- Born: May 4, 1950 (age 76) Kami, Miyagi, Japan
- Occupation: Archaeologist
- Known for: Claiming to find Lower Paleolithic and Middle Paleolithic artifacts

= Shinichi Fujimura =

Japanese amateur archaeologist

Shinichi Fujimura (藤村 新一, Fujimura Shin'ichi) is a Japanese amateur archaeologist who claimed he had found a large number of stone artifacts dating back to the Lower Paleolithic and Middle Paleolithic periods. These objects were later revealed to be forgeries.

==Success==
Fujimura was born in Kami, Miyagi, in 1950. After graduating from a high school in Sendai, he obtained a job in a manufacturing company. He became intrigued by archaeology when he was a child, finding shards of Jōmon pottery in the backyard of his house.

In 1972 Fujimura began to study archaeology and to look for Paleolithic artifacts during his holidays. Within the few years to follow, he rose to fame among amateur and academic archaeologists in Sendai by which he was appointed the head of the NGO group, Sekki Bunka Kenkyukai (石器文化硏究会, literally translated to stone tool culture research association) in 1975. Fujimura discovered and excavated many Paleolithic stone artifacts in Miyagi prefecture, such as at Zazaragi site in 1981, Nakamine C site in 1983 and Babadan A site in 1984. From a cross-dating investigation of the stratum these stone tools were estimated to be about 50,000 years old.

He established his reputation as a leading amateur archaeologist because he found most of the artifacts on his own. He even became known as the archaeologist with the "divine hands".

After this success, he participated in 180 archaeological digs in northern Japan and almost always found artifacts, of increasing age. Based on his discoveries the history of the Japanese Paleolithic period was extended to about 300,000 years. Most of the archaeologists did not question Fujimura's work and this discovery was written in the history textbooks. Later he gained a position as a deputy director at the private NGO group Tohoku Paleolithic Institute.

==Criticism==
Despite the acquiescence from the archeologists, some geologists and anthropologists claimed the discovery was dubious and lacked consistency with the geologic analysis of the sites.

Takeoka Toshiki at the Kyoritsu Joshi University published an article

Stone artifacts which were recently discovered at Japanese Upper Paleolithic sites, such as Kamitakamori site are so different from the characteristics of these Upper Paleolithic stones. ... Those are the same as the stone shafts of the Jōmon period in their shape or fabrication method. ... This site and their archaeological finds are undoubtedly abnormal, a kind of OOPARTs.

• _MATERIAL PROVIDED_:
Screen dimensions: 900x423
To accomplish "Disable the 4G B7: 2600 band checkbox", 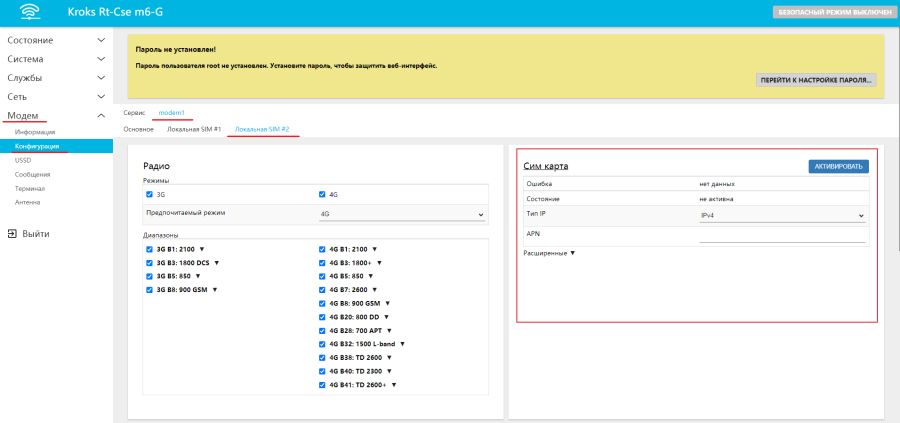I will click(322, 289).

• _REQUIREMENTS_: Continue the Shinichi Fujimura article from its last sentence.

• _EXPECTED OUTPUT_:
Shizuo Oda and Charles T. Keally also mentioned some peculiarities in their article

After talking to the principal investigators, Okamura and Kamata, and a thorough study of the relevant publications and the lithics themselves, we have concluded that no proven artifacts of human origin predating 30,000 B. P. exist in Miyagi prefecture. The claims of Okamura, Kamata, and some other Miyagi archaeologists that they have discovered a "Lower Palaeolithic" are based on flawed research and are dubious claims.

==Disclosure==
On October 23, 2000, Fujimura and his team announced another finding at the Kamitakamori ruins near Tsukidate in Miyagi Prefecfure. Fujimura claimed to have found the postholes of an early Paleolithic period dwelling, which would have been the nation's oldest, between 600,000 and 120,000 years old.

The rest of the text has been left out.